The visa process causes the most anxiety among travelers. This is especially aggravated in countries such as India, with weak passports and relatively high rejection rates, even for clerical errors and incomplete evidence gathering. Even the information on embassy and consulate websites is often not updated or described in technical terms which tends to leave people confused.
This confusion is the main reason why travelers rely on a network of agents for executing the visa process. These agents themselves struggle to manage, with the longer tail of agents not offering this as a service altogether. The more established agents struggle with trying to provision ample manpower to collect information and coordinate with 5-10 travelers per agent per day. Agents are, therefore, able to charge a 5-20% commission on top of the embassy’s application fee. Even as countries make attempts to introduce e-visas, adoption of the DIY approach has been scant, limited to a few international travel-savvy individuals. We estimate that 90%+ of the industry is still controlled by agents, including OTAs themselves, who work with agents at the backend. The pervasiveness of the problem was apparent with around 16 million travelers in India alone traveling for short trips (business trips, holidays, visits) in 2022. This number is expected to be closer to 25 million by 2027. On average, we spend about $150-200 on visas for short-term travel, sizing the market at close to $2.5 billion in India alone.

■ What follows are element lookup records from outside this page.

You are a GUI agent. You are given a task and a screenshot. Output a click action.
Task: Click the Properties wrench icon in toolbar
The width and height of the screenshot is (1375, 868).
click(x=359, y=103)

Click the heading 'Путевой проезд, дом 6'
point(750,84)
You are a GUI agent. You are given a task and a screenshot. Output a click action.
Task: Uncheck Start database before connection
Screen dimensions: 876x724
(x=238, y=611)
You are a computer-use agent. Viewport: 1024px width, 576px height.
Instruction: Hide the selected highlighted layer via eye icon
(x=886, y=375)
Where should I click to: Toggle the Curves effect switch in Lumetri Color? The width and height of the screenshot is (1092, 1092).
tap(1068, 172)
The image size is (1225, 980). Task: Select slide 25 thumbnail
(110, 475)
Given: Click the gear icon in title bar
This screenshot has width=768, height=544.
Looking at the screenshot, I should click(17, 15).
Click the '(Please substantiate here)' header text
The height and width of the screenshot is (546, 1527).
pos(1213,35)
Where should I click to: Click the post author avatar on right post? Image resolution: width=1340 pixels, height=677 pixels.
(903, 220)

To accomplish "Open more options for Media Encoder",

Visa applications tend to leave travellers confused
Atlys’ solution is intuitive, boiling the complex visa process down to only an essential and easy-to-understand guided process. A few easy image uploads and simple questions is all it takes for you to get a visa on Atlys. You start by specifying the date of travel and duration of visa. Post which the app asks you to upload pictures of yourself and your passport. They use the information to automatically file visas on the official portals on the backend. There are several aspects of simplification that Atlys leverages, such as removing repetitive questions, removing parts of the application/questions which have obvious answers (E.g. First question on the Australian Visa form is ‘Is the applicant currently outside Australia’), auto-populating information basis your documents uploaded (e.g. Name, Family name, age etc. with passport information), etc. Atlys also makes the documentation process significantly easier by auto-uploading any previously uploaded document and building integrations for information (e.g. integration of Indian ITR portal, etc.). With their entire simplification stack, they manage to make the visa application process much easier and extremely fast - the Australian visa application - a 20-page form that requires several documents - can be completed within less than 3 minutes.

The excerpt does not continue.